Segment Start: MATERIAL FOR THIS EXERCISE

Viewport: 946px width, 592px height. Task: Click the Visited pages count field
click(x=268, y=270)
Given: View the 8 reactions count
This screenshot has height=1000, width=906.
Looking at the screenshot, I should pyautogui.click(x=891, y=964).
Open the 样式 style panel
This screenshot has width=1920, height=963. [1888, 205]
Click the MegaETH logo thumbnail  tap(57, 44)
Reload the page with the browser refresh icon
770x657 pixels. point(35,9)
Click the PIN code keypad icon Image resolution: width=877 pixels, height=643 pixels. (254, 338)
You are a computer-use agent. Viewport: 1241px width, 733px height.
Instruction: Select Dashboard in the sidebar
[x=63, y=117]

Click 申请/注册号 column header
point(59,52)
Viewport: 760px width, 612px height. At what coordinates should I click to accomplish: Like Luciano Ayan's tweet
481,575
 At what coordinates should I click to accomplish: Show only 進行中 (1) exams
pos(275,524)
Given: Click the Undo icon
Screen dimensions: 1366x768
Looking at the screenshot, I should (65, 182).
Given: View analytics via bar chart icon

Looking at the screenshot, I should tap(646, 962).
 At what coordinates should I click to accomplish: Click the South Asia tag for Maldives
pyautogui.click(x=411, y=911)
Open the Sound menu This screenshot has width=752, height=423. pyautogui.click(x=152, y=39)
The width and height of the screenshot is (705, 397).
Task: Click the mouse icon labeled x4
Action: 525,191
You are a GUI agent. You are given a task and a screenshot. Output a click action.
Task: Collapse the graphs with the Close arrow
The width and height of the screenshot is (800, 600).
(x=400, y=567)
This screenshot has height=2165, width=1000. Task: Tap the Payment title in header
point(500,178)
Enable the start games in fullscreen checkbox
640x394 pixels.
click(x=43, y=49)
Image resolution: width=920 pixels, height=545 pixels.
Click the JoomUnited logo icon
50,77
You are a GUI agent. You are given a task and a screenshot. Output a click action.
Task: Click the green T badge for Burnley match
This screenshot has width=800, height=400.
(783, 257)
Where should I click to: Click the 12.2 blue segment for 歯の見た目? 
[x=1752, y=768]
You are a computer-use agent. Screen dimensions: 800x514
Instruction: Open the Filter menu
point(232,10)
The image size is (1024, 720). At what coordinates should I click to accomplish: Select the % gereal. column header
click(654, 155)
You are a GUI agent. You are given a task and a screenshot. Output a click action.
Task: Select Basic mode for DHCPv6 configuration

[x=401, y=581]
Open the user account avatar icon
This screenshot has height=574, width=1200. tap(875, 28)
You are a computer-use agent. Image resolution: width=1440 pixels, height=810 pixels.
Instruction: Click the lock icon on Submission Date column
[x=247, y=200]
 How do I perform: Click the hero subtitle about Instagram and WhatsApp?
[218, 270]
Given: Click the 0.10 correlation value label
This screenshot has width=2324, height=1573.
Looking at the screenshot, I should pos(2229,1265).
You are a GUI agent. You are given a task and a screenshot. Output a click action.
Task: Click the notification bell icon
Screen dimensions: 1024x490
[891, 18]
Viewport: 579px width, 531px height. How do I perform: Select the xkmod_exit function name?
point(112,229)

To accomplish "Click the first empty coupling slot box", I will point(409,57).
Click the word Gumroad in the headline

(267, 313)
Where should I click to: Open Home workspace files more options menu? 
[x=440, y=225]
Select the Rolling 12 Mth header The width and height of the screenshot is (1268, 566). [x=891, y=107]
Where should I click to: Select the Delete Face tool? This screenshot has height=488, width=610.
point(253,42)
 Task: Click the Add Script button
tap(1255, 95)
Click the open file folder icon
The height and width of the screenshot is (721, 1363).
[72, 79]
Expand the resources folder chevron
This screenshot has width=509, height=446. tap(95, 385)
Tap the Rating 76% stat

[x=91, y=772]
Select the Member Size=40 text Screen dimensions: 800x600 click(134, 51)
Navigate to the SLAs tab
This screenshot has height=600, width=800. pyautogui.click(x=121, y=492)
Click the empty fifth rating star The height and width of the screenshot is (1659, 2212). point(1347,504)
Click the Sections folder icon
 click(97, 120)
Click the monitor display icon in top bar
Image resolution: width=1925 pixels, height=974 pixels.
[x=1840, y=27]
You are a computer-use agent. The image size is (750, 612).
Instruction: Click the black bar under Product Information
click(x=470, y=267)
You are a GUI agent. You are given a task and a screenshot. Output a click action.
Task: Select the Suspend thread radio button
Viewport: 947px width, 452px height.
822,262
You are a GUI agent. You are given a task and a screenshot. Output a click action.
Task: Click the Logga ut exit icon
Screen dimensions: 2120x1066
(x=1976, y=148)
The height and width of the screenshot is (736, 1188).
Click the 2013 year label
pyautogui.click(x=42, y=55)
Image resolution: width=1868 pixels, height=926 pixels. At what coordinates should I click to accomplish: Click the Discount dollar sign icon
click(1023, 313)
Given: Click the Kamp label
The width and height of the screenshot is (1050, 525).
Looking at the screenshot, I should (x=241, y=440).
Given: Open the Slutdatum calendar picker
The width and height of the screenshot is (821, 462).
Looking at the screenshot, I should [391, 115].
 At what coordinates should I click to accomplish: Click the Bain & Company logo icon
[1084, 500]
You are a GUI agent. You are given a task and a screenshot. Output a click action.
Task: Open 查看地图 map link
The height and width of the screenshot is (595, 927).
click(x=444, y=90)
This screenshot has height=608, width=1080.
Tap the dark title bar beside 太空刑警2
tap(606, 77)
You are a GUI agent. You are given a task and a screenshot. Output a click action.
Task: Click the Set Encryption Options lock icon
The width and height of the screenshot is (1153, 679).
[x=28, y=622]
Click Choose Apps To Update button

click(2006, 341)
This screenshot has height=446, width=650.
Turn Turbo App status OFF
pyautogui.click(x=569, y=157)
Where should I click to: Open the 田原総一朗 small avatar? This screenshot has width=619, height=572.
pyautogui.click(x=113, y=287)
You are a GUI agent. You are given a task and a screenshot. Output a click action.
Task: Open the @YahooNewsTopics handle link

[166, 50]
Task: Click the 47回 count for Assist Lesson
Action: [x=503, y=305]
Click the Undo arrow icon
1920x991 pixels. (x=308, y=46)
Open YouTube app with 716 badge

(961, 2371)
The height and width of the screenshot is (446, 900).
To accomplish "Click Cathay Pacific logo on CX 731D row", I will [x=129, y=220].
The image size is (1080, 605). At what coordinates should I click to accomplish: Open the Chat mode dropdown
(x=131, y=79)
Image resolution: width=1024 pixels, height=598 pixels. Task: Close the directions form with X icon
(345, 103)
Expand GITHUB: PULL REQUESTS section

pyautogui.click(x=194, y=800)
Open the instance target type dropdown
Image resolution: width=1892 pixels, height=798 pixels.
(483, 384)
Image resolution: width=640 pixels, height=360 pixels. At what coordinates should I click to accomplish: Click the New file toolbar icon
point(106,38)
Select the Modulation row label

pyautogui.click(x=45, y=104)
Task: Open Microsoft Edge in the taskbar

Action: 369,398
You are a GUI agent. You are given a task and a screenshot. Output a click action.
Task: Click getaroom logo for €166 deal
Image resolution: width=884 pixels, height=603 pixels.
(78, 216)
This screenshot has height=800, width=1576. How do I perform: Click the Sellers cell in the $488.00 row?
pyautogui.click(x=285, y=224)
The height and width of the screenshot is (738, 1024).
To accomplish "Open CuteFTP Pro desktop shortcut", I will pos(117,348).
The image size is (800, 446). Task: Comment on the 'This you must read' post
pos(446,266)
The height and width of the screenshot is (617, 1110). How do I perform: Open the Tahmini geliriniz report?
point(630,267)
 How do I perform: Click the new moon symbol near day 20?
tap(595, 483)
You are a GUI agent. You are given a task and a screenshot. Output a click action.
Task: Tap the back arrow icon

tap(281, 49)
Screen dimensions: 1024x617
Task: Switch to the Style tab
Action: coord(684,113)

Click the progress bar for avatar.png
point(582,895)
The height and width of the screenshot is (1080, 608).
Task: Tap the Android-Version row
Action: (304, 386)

Segment End: MATERIAL FOR THIS EXERCISE

* YOUR ASSIGNMENT
From the records above, repeat exactly the lines from the one with "Image resolution: width=1868" through the one with "Task: Click the Set", both included.

* SOLVED PROBLEM
Image resolution: width=1868 pixels, height=926 pixels. At what coordinates should I click to accomplish: Click the Discount dollar sign icon
click(1023, 313)
Given: Click the Kamp label
The width and height of the screenshot is (1050, 525).
Looking at the screenshot, I should (x=241, y=440).
Given: Open the Slutdatum calendar picker
The width and height of the screenshot is (821, 462).
Looking at the screenshot, I should [391, 115].
 At what coordinates should I click to accomplish: Click the Bain & Company logo icon
[1084, 500]
You are a GUI agent. You are given a task and a screenshot. Output a click action.
Task: Open 查看地图 map link
The height and width of the screenshot is (595, 927).
click(x=444, y=90)
This screenshot has height=608, width=1080.
Tap the dark title bar beside 太空刑警2
tap(606, 77)
You are a GUI agent. You are given a task and a screenshot. Output a click action.
Task: Click the Set Encryption Options lock icon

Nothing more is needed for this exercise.